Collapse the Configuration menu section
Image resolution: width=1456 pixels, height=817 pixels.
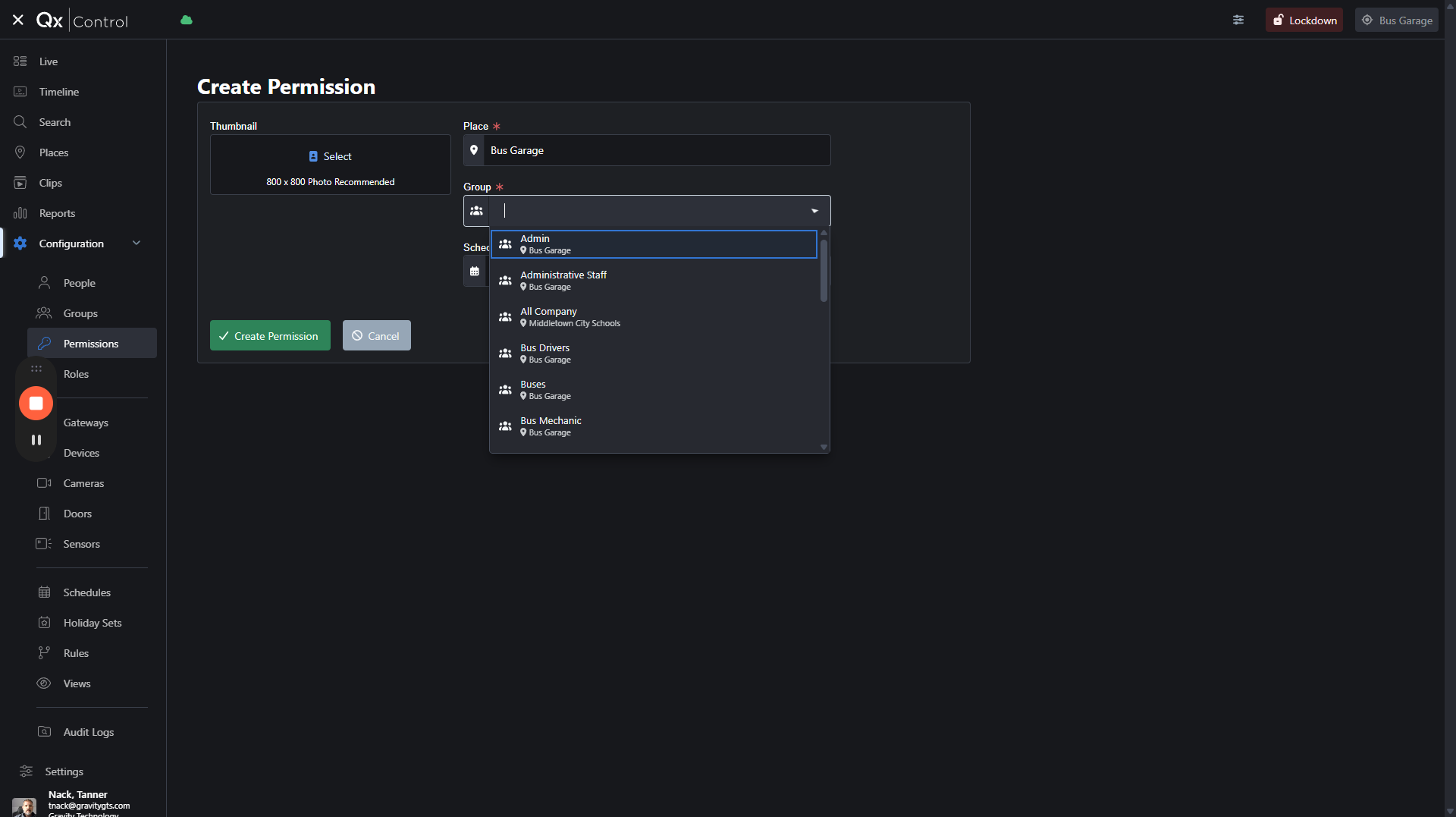click(x=136, y=244)
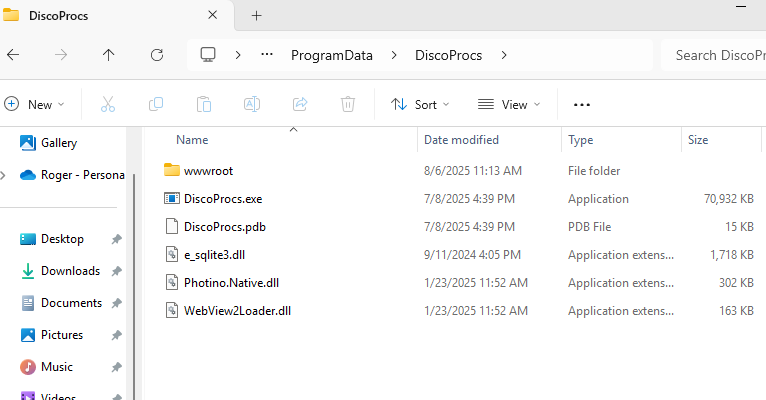Click the Paste clipboard icon
This screenshot has height=400, width=766.
click(204, 104)
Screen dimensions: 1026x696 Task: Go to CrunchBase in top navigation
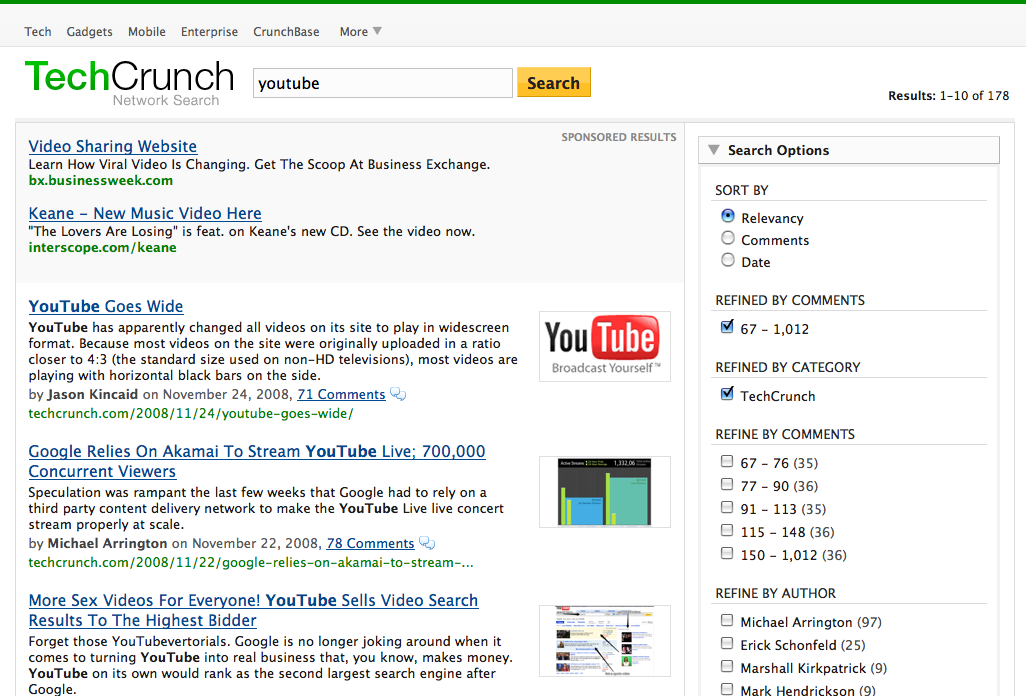[286, 31]
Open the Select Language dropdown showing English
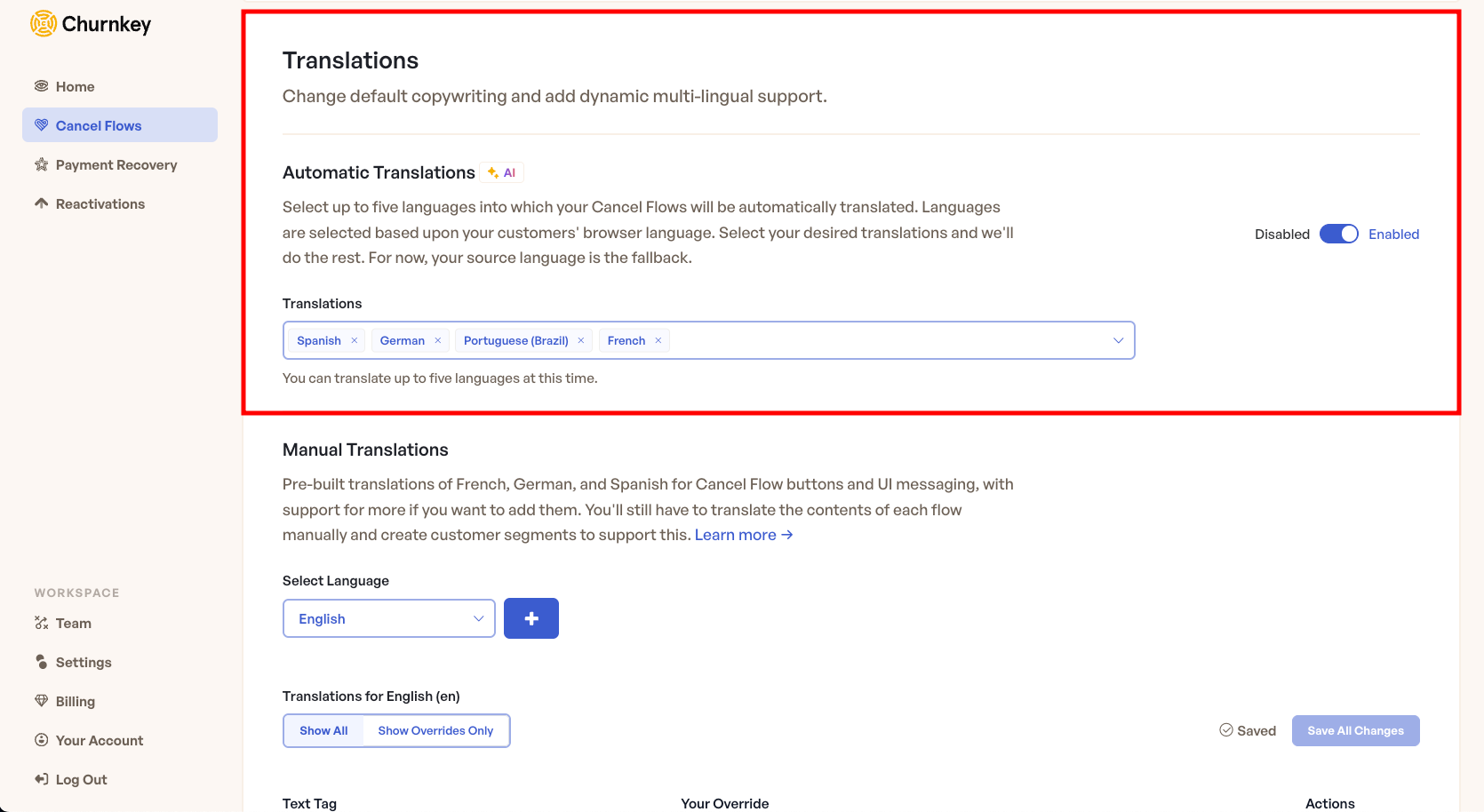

^^^^^^^^^^^^^^^^

> [Your assignment]: Where a picture appears, skip it; repeat everything else in the data exactly.

> [Solution to the problem]:
Collapse the Configuration menu section
Image resolution: width=1456 pixels, height=817 pixels.
click(x=136, y=244)
Click the Paste clipboard icon
This screenshot has height=400, width=766.
click(204, 104)
Screen dimensions: 1026x696 Task: Go to CrunchBase in top navigation
[286, 31]
Open the Select Language dropdown showing English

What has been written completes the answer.